I've worked in several places where I've heard co-workers note: "Yannow.. They should make a reality TV show out of us working here! Life here at the home improvement store would make a great reality show with all these strange customers coming in...asking us all these strange questions. It'd be perfect!"

Umm. No. It wouldn't.

Great reality TV needs things like an exotic location with a diverse cast of odd personalities from all walks of life. It needs people enduring real hardships and being forced way out of their comfort zones. There needs to be drama. Crying. Laughing. Desperation. Mental breakdowns. People hooking up behind the scenes (that hasn't happened yet, but it probably will). Cast members leaving the show because they can't handle it anymore. In other words, a CELTA course like the one I'm taking now would make a great reality TV show. We've had all of that.

So, You Want to be an English Teacher? I even got a title for it!

Here in day three, two students were unable to deliver their lessons. One stayed on with the promise that she'd make it up later. One left the facility and went back to the hotel. A third trainee ended his lesson 5 minutes early and then just walked off the site without word to anyone. Some of the other teachers and I talked to this last guy encouraging him to give it a go. Three breakdowns on day three. It feels like an episode of Survivor.
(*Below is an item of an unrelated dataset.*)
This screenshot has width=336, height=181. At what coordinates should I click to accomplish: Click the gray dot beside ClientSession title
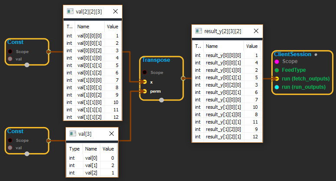pos(316,55)
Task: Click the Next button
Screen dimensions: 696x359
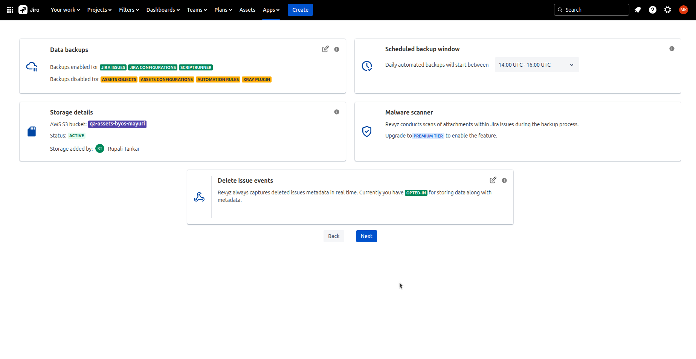Action: coord(366,236)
One of the trainees who couldn't bring himself to deliver his first lesson was in my TP group. I really like the guy, and I hope he pulls himself together, although I'm leaving the counseling to folks with whom he's a little closer. In any case, I was asked to cover his lesson. These students paid money for their course, and we couldn't just cancel the class. I only had to lead games and activities for 45 minutes. Filler stuff, so it wasn't hard. In fact, I enjoyed the opportunity to show the other trainees some of my favorite ways of wasting time and goofing off in a classroom. The students had fun and maybe learned something, at least.

I got my trainer evaluation back on my first TP. Yeah, I've got a lot to work on. In the back of my head, I sorta knew I had a tendency to do too much teacher-lead learning and not enough student-centered-activities, but it was different seeing it on paper. The suggested solutions to that were surprising to me as well. More worksheets? Really? Alright. You're the experts.

In any case, although I've only known these troubled trainees for a few days, seeing others fall apart isn't something anyone with a heart enjoys. Unfortunately, just like with Reality TV shows, that's part of this experience.

Time to lesson plan.

1 comment:

  1. Getting constructive criticism can be very valueable, even when it hurts yoeur pride a little. You can't improve if you don't know your weaknesses. For now, change what is suggested. Evaluate the result, and when you are back on your own, use the elements that work best. Your way? A new way? Or a combination of both.

    Get good night sleeps, and don't drink to much.